SET OF TASKS:
1 – According to the Vanishing Point album page, what position did the album reach on the UK Albums Chart?
2 – From the Vanishing Point album page, write out the passage starting with "Vanishing Point is" and going on through "the Memphis Horns.", swapping "Scottish" for "Glaswegian".

Studio album by Primal Scream
- Released: 7 July 1997
- Studio: Chalk Farm Studios, London
- Genre: Electronic rock; dub; neo-psychedelia; krautrock;
- Length: 53:31
- Label: Creation; Reprise;
- Producer: Primal Scream; Brendan Lynch; Andrew Weatherall;

Primal Scream chronology
| Give Out But Don't Give Up (1994) | Vanishing Point (1997) | Echo Dek (1997) |

Singles from Vanishing Point
- "Kowalski" Released: 5 May 1997; "Star" Released: 16 June 1997; "Burning Wheel" Released: 13 October 1997; "If They Move, Kill 'Em" Released: 16 February 1998;

= Vanishing Point (Primal Scream album) =

Vanishing Point is the fifth studio album by Scottish rock band Primal Scream. It was released on 7 July 1997 in the United Kingdom by Creation Records and in the United States by Reprise Records. It peaked at number 2 on the UK Albums Chart. The album shows inspiration from genres such as dub, ambient, dance music, and krautrock, as well as bands such as Motörhead, Can, and the Stooges. It was the band's first album to feature Gary 'Mani' Mounfield, formerly of the Stone Roses, on bass, although Marco Nelson played bass on "Burning Wheel", "Star", "If They Move, Kill 'Em'", and "Stuka". Other guest appearances on Vanishing Point include Augustus Pablo, Glen Matlock, and the Memphis Horns.

==Background==
Gillespie has described the album as an anarcho-syndicalist speedfreak road-movie record. It is named after and inspired by the 1971 film Vanishing Point, especially the song "Kowalski", which is meant to be an alternative soundtrack of the movie. Lead singer Bobby Gillespie said, "The music in the film is hippy music, so we thought, 'Why not record some music that really reflects the mood of the film?' It's always been a favourite of the band, we love the air of paranoia and speed- freak righteousness. It's impossible to get hold of now, which is great! It's a pure underground film, rammed with claustrophobia."

EXTRACTED RECORDS:
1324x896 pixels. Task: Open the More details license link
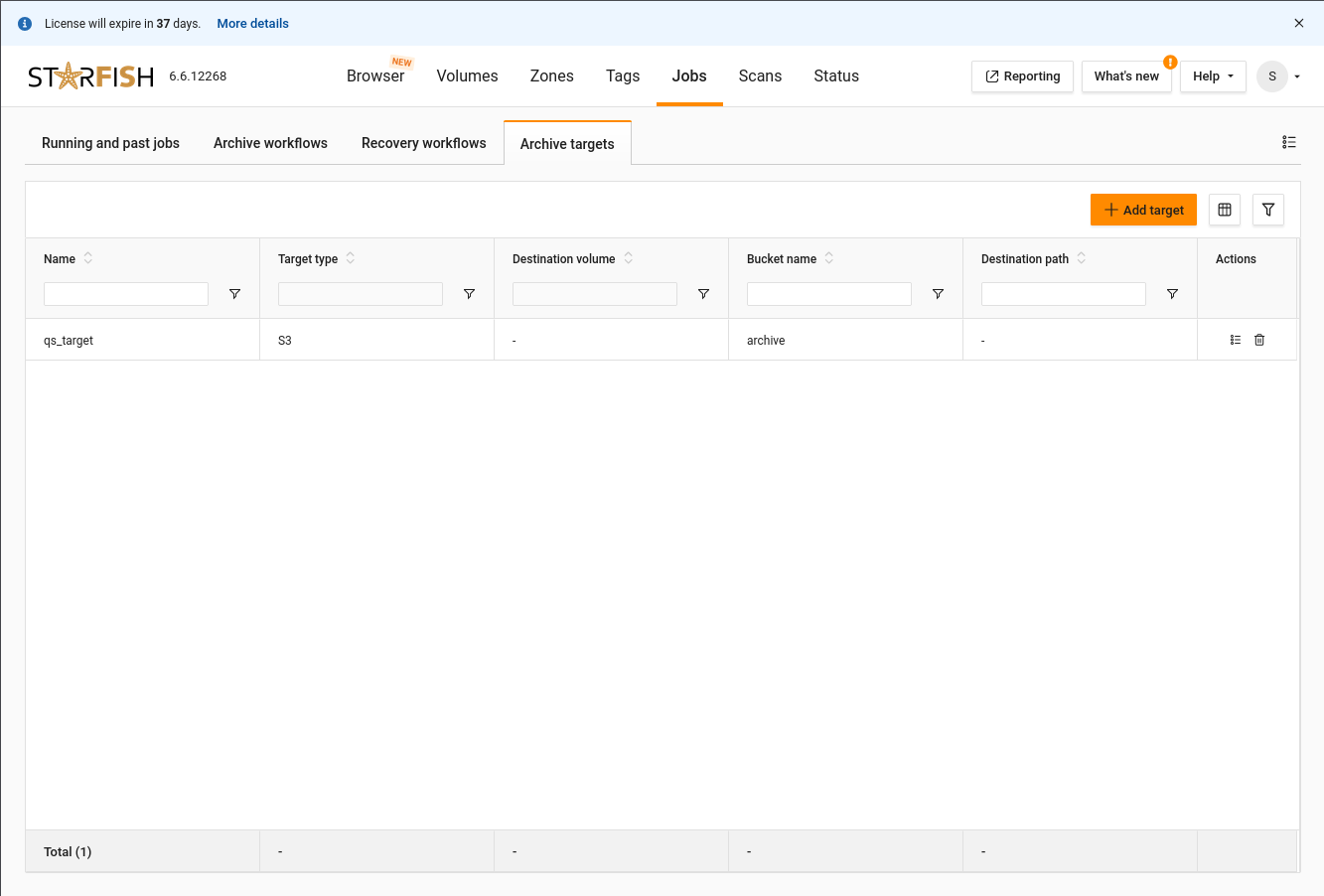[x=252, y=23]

* * *

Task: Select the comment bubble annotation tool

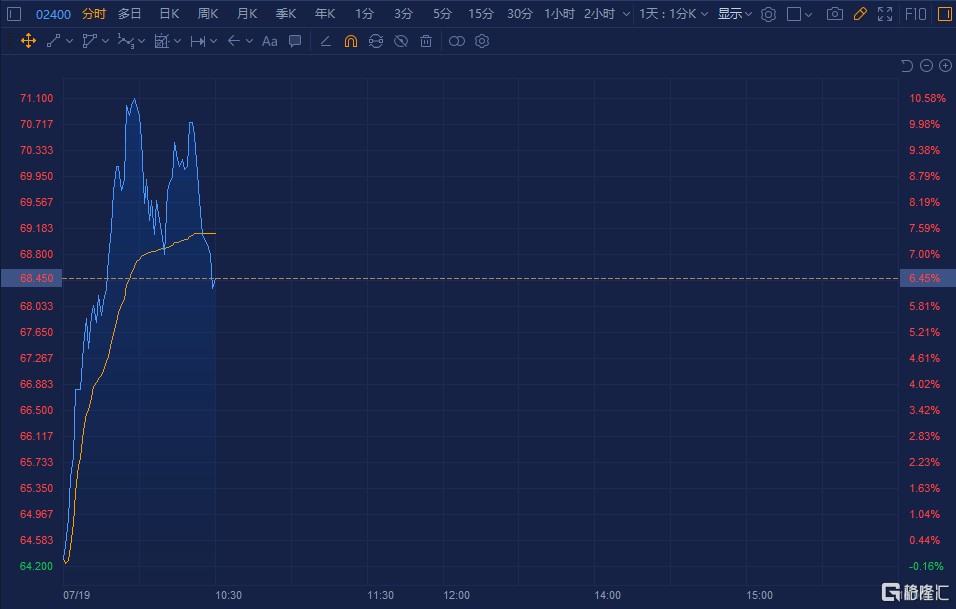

FULL ANSWERS:
1 – Number 2

2 –
Vanishing Point is the fifth studio album by Glaswegian rock band Primal Scream. It was released on 7 July 1997 in the United Kingdom by Creation Records and in the United States by Reprise Records. It peaked at number 2 on the UK Albums Chart. The album shows inspiration from genres such as dub, ambient, dance music, and krautrock, as well as bands such as Motörhead, Can, and the Stooges. It was the band's first album to feature Gary 'Mani' Mounfield, formerly of the Stone Roses, on bass, although Marco Nelson played bass on "Burning Wheel", "Star", "If They Move, Kill 'Em'", and "Stuka". Other guest appearances on Vanishing Point include Augustus Pablo, Glen Matlock, and the Memphis Horns.